![]() |
Luis Rego, Lydia Feld, and Rosa-Maria Gomes in Maine-Océan Express |
Cast: Rosa-Maria Gomes, Luis Rego, Bernard Menez, Lydia Feld, Yves Afonso, Pedro Armendáriz Jr. Screenplay: Lydia Feld, Jacques Rozier. Cinematography: Acácio de Almeida. Film editing: Marine Brun, Jacques Rozier. Music: Hubert Degex, Anne Frédérick, Francis Hime.

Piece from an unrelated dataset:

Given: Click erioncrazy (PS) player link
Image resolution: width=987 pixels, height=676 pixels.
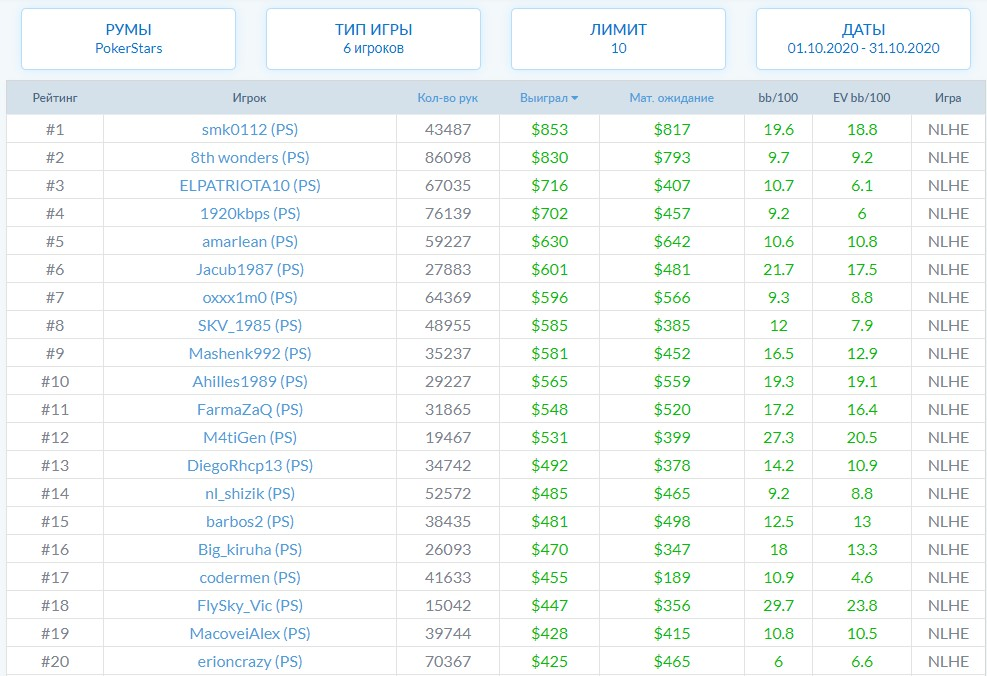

If I had to say what Jacques Rozier's Maine-Océan Express is about, which as a movie blogger I kind of have to do, I'd say it's about 130 minutes long. Forced to do better, I'd have to call it a screwball odyssey in which, although it begins and ends with two different travelers, the viewer is the Odysseus, forced to come to terms with a variety of wacky incidents. It starts with a Brazilian samba dancer (Rosa-Maria Gomes) boarding a train, on which, because she has failed to have her ticket stamped at the station, she is confronted by a ticket inspector (Luis Rego) who, because she speaks only a little French and English and he speaks no Portuguese, has trouble explaining what the problem is. He calls in his supervisor (Bernard Menez), who insists that rules must be followed and she must pay a fine, but has just as much trouble explaining the problem, until a lawyer (Lydia Feld), accompanied by her large black dog, tries to act as interpreter since she speaks a little Portuguese. Things get sorted out a little, and when they reach the town where the lawyer is scheduled to act in defense of a fisherman (Yves Afonso) who is being sued for an act of road rage, the samba dancer accompanies the lawyer -- for some reason I'm not quite clear about. Eventually, the samba dancer, the lawyer, the dog, the fisherman, the two ticket inspectors, and the dancer's manager (Pedro Armendáriz Jr.) all wind up on the Île d'Yeu -- please don't ask me why or how -- where things are sort of sorted out. It's goofy French nonsense in Rozier's style, which amounts to dreaming up an assortment of characters and a situation to put them in, and seeing what comes of it. I have a bit of resistance to this approach to filmmaking but I have to admit that I found myself laughing out loud once or twice.